PRIMERA PARTE
Dios existe, Dios no existe. Es la discusión que se plantea en una clase de Bachillerato. Todos hablan al mismo tiempo y se forma un barullo. Tras un rato de inútil discusión, intervengo: «Esto sólo lo podréis juzgar desde vosotros mismos, es decir, mirando vuestra experiencia cotidiana. Por ejemplo: «Ayose —me dirijo a un alumno a quien había visto con una chica de la mano por los pasillos—, tu novia, ¿te quiere?». Responde rotundamente: «Claro, profe». «Pero tú dices que Dios no existe», continúo yo. Ayose: «Claro, profe». «Pues esas dos afirmaciones son contradictorias. Si Dios no existe entonces el hombre —es decir, tú, tu novia— es pura materia, es totalmente fruto de la evolución de la materia que ha llegado hasta vosotros a través de los genes de un padre y de una madre, genes que, como has estudiado en ciencias, lo determinan todo, y todo está determinado de antemano. No hay espacio para la libertad. Si en el origen del hombre no hay una voluntad libre que le crea, la libertad no existe». Ayose me mira extrañado: «¿Qué quiere decir con eso?». «Quiero decir que, en el supuesto de que Dios no exista, tu novia no te quiere. En realidad se trataría sólo de una substancia en su cerebro que le obliga a quererte. Nada más. Cuando la reacción química cerebral disminuya, ya no te podrá querer». Reflexionan todos en silencio. Yo continúo: «Mira tu experiencia. ¿Te es suficiente con que el amor de tu novia sea una reacción química cerebral e involuntaria? ¿Quieres que tu novia te ame sólo por una reacción química?». «¡No!». «¿Esperas ser amado libremente?». «¡Por supuesto!», dice ahora casi protestando. «¿Cuántas veces al día le pides que te diga que te ama?». «Muchas, profe», me responde poniéndose un poco colorado delante de toda la clase. «Y ¿eso no es una impertinencia?», le digo yo. «¿No te basta con que te lo haya dicho hace un año?». La respuesta de Ayose ahora ya es casi un susurro: «No». «Porque necesitas que hoy, esta tarde o esta noche, se vuelva a dar la respuesta libre de tu novia: “Te quiero”».

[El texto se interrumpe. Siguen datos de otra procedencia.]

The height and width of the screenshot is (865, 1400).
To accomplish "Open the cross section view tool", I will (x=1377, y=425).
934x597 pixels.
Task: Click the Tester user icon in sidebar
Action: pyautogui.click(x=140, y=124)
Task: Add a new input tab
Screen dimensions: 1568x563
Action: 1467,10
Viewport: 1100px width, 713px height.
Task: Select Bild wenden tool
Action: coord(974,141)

La clase se queda suspendida en silencio. Ayose se queda pensando: «¡Profe, yo no puedo renunciar al amor de mi novia!». «Entonces es que toda tu humanidad grita a Dios. Yo tampoco estoy dispuesto a renunciar a mi propia humanidad que le grita a Él».
SEGUNDA PARTE
Tras la clase salimos al recreo. Yo me voy a una cafetería cercana al instituto donde me suelo ver con algunos estudiantes de Bachillerato para desayunar. Nada más sentarme delante del café, llegan unas alumnas a quienes conozco sólo de vista porque no son de mi asignatura. Un tanto alteradas se dirigen a mí para preguntarme por lo que acabo de decir en clase. «Pero ustedes no están en mi clase», les digo extrañado. Resulta que son amigas de mis alumnos y Ayose les has explicado hace unos instantes la conversación sobre la libertad y el amor de su novia. Una de las chicas, Kimberli, se declara atea: «Yo no tengo ningún problema con eso, porque el amor son sólo sentimientos que vienen y van». «Si no tienes ningún problema, ¿por qué vienes a buscarme ahora?, ya que no estás en mi clase y nunca hemos hablado hasta hoy». Me mira y no responde. De nuevo repito lo que acabo de decir en clase hasta que llega la hora de volver al instituto. Kimberli se despide diciéndome: «Nada es para siempre».
Ha pasado un mes. Por los pasillos veo a Kimberli, a quien desde la conversación en la cafetería saludo con especial afecto. Veo que hoy tiene mala cara, y me rehúye la mirada. Un poco indiscreto me voy hacia ella pensando que está enferma. No dice nada. La amiga que la acompaña es más indiscreta que yo: «Profe, es que la ha dejado su novio». «Kimberli, ¿no quedamos en que nada es para siempre?», le pregunto de manera provocadora. Kimberli no contesta. «Pero no es verdad. No tendrías esta cara de tristeza si antes no hubieras percibido claramente la promesa de bien, de “para siempre”, desde el momento en que te enamoraste, antes incluso de que él se te declarara. Tu corazón grita un Amor del cual el amor de tu novio era sólo un pobre signo. Por eso decir que eres atea es algo artificial en ti. Cuidado con que o das crédito a tu propia humanidad, o, de lo contrario, cedes a la ideología que te rodea, a lo que dicen los demás».
Kimberli no me ha vuelto a hablar del asunto. Pero ahora cuando me ve sonríe.